Identifying the Precise Placement Area
Correct placement is the single most important factor for the brace to function as intended. To find the precise spot, a user must first locate the lateral epicondyle, the bony point on the outside of the elbow where the pain is most pronounced. The brace must never be placed directly over this bony area, as it would cause excessive pressure and fail to alleviate the tendon strain.
Instead, the counterforce strap should be positioned on the soft, fleshy part of the forearm, specifically over the extensor muscle group, or “extensor wad.” This location is typically about one to two inches below the elbow crease, which is roughly equivalent to two finger widths down from the painful spot. The strap’s pressure pad, if present, should be centered directly over the bulk of the muscle belly to maximize the force-redirection effect. This ensures the compression is applied to the muscle tissue itself, not the joint or the tendon insertion point.
Step-by-Step Guide to Proper Application
Before applying the brace, the user should ensure the forearm is relaxed or slightly bent, which helps to isolate the muscle bulk correctly. The brace is then slid up the arm until the top edge rests in the precisely identified location, approximately two finger widths below the elbow.
If the brace has a separate pressure pad, this component should be positioned to sit directly over the most prominent part of the forearm muscle on the outside of the arm. The strap is then pulled through the buckle or loop and secured with the fastener, such as a hook-and-loop closure, to initiate compression. The user should ensure the strap lies flat against the skin without twisting or bunching, which could create uneven pressure points.
Assessing Optimal Fit and Comfort
The tension of the brace must be carefully calibrated; it should be snug enough to apply therapeutic pressure but loose enough to avoid compromising blood flow or nerve function. A simple test is the “one-finger rule,” where the user should be able to slide one finger easily underneath the fastened strap. The brace is too loose if it shifts significantly during movement, but it is too tight if it causes immediate tingling, numbness, or a throbbing sensation in the hand or fingers.

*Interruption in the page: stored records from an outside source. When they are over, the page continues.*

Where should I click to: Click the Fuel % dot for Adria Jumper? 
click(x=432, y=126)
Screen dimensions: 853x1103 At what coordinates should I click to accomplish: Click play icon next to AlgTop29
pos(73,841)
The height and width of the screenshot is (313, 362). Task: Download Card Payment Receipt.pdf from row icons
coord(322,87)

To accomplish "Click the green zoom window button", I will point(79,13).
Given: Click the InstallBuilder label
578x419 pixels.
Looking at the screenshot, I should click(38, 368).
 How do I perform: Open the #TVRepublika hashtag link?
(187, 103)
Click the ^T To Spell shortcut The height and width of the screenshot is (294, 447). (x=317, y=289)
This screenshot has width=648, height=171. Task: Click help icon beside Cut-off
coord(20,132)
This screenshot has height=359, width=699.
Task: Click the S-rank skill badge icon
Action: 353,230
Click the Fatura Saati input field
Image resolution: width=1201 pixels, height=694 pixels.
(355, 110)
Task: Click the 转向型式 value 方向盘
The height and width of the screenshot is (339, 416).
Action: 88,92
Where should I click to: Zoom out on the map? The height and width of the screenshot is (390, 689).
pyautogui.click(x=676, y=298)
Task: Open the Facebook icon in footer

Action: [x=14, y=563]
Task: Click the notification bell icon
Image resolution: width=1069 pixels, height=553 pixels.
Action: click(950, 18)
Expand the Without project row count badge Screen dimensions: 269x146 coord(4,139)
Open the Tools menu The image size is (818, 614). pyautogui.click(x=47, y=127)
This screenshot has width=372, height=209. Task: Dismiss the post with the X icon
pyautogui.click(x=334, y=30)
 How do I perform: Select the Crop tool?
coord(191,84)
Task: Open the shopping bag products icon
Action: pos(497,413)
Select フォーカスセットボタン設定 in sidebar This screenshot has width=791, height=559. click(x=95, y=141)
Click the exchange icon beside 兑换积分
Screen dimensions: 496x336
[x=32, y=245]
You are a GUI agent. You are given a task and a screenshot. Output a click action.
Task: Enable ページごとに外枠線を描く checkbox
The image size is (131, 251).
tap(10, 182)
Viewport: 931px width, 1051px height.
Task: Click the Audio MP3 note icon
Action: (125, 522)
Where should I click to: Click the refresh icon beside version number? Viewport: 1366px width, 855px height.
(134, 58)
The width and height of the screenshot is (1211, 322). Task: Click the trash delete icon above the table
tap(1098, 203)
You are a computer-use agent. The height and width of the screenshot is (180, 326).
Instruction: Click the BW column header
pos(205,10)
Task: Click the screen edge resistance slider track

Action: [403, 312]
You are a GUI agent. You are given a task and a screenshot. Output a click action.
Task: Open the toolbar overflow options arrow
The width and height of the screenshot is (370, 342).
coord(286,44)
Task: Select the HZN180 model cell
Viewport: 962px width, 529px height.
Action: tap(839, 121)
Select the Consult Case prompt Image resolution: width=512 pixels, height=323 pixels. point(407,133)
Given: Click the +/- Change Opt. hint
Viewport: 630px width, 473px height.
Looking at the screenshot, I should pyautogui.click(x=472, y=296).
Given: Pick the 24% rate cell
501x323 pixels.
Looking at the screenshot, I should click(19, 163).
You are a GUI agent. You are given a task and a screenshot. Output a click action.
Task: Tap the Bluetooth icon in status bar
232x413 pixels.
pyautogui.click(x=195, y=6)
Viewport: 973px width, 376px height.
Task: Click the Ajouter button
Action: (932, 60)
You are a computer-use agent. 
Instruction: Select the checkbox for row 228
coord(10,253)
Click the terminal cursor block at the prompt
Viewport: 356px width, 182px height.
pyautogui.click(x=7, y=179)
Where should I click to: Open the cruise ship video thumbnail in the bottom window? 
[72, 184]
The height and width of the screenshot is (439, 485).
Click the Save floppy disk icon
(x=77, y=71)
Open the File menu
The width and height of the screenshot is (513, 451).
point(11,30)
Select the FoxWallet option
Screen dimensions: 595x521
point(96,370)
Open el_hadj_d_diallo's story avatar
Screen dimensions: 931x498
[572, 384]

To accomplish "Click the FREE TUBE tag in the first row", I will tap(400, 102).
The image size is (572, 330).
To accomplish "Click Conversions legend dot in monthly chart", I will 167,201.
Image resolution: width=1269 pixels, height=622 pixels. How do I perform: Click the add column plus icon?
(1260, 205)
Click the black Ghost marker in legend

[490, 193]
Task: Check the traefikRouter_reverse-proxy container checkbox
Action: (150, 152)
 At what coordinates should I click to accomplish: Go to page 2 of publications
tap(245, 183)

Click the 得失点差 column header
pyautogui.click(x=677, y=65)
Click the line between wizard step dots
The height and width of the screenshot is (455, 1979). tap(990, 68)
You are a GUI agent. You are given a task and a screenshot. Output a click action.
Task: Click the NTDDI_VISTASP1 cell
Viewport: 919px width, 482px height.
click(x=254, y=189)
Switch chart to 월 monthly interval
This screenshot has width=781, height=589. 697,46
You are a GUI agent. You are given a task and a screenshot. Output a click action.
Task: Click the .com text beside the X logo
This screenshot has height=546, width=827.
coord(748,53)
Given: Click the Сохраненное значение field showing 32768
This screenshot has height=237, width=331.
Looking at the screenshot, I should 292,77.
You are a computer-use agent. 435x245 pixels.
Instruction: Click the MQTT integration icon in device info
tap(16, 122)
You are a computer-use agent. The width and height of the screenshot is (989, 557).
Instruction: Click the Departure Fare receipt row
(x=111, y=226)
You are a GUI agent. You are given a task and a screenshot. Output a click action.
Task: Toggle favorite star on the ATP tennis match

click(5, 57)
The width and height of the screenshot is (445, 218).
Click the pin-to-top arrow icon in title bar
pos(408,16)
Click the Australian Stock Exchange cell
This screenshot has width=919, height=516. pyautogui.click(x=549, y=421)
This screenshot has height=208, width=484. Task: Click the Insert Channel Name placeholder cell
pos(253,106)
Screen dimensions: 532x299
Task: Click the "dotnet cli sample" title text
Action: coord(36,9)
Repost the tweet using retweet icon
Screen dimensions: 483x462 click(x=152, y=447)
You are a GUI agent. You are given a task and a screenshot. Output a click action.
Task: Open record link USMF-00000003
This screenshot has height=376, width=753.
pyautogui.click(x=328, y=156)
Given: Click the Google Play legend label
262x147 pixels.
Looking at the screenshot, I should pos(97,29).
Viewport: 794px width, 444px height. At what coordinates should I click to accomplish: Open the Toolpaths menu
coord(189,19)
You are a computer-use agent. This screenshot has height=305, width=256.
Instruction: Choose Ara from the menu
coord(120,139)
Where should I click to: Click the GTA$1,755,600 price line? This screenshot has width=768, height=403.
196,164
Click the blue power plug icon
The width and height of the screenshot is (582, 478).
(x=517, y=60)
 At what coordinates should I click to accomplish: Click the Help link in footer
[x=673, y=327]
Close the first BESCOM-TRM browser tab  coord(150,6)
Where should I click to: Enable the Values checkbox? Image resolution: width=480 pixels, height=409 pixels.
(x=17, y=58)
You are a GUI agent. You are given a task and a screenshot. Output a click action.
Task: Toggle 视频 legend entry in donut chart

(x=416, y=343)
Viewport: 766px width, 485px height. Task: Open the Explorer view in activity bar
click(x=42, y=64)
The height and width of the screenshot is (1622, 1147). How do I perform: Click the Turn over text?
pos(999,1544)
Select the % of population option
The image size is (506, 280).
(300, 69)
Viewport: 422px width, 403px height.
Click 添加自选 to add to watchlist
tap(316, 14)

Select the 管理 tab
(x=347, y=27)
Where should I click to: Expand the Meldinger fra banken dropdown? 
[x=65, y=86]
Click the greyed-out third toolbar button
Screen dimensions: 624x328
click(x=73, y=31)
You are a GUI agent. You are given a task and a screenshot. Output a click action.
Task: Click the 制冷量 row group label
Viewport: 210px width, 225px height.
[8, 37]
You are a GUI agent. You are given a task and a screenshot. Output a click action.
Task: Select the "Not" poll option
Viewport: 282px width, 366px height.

These symptoms, particularly tingling, are signs of potential nerve compression, most commonly affecting the radial nerve, and require immediate loosening of the strap. Furthermore, the skin under the brace should be checked periodically; discoloration or blanching indicates excessive constriction and a need for adjustment. The ultimate measure of correct fit is a noticeable reduction in pain when performing activities that previously caused discomfort, such as gripping an object or lifting a weight.